Protein immunization techniques include sandwich immunoassays, such as sandwich ELISA, in which detection of a biomarker is performed using two antibodies that recognize different epitopes on the biomarker; radioimmunoassay (RIA), direct, indirect or contrast enzyme-linked immunosorbent assay (ELISA), Enzyme Immunoassay (EIA), Fluorescence Immunoassay (FIA), western blot, immunoprecipitation, and any particle-based immunoassay (e.g., using gold, silver or latex particles, magnetic particles, or quantum dots). The immunization can be carried out, for example, in the form of microtiter plates or strips.
The immunization method according to the present invention may be based on, for example, any of the following methods.

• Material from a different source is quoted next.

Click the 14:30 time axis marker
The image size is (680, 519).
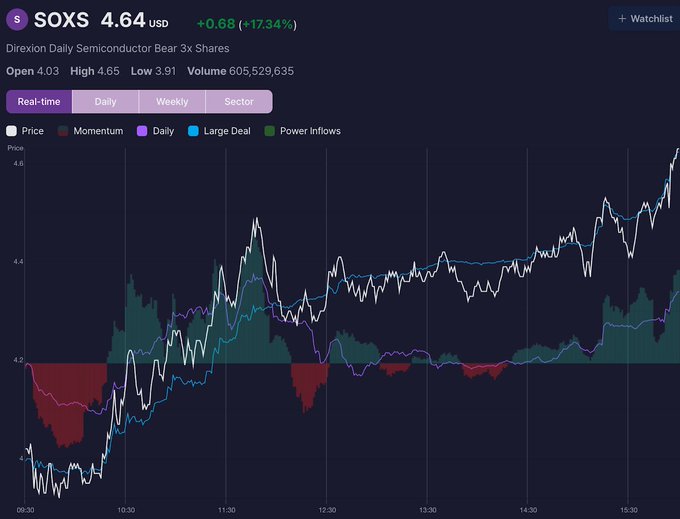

Immunoprecipitation is the simplest immunoassay method; this method measures the amount of precipitate that is formed after the reagent antibody has been incubated with the sample and reacted with the target antigen present therein to form insoluble aggregates. The immunoprecipitation can be either qualitative or quantitative.
In a particle immunoassay, multiple antibodies are attached to the particle and the particle is capable of binding many antigenic molecules simultaneously. This greatly accelerates the speed of the visible reaction. This allows for a fast and sensitive detection of the biomarker.
In immunoturbidimetry (immunonephelometry), the interaction of an antibody and a target antigen on a biomarker causes the formation of an immune complex that is too small to precipitate. However, these complexes will scatter incident light, which can be measured using a turbidimeter. The concentration of the antigen (i.e. biomarker) can be determined within a few minutes of the reaction.
Radioimmunoassay (RIA) methods use radioisotopes such as I125 to label antigens or antibodies. The isotope used emits gamma rays, which are usually measured after removal of unbound (free) radiolabel. The main advantages of RIA compared to other immunoassays are higher sensitivity, easy signal detection and confirmation, fast assay. The main disadvantages are the health and safety risks posed by the use of radiation and the time and expense associated with maintaining the licensed radiation safety and disposal procedures. For this reason, RIA has been largely replaced by enzyme immunoassays in routine clinical laboratory practice.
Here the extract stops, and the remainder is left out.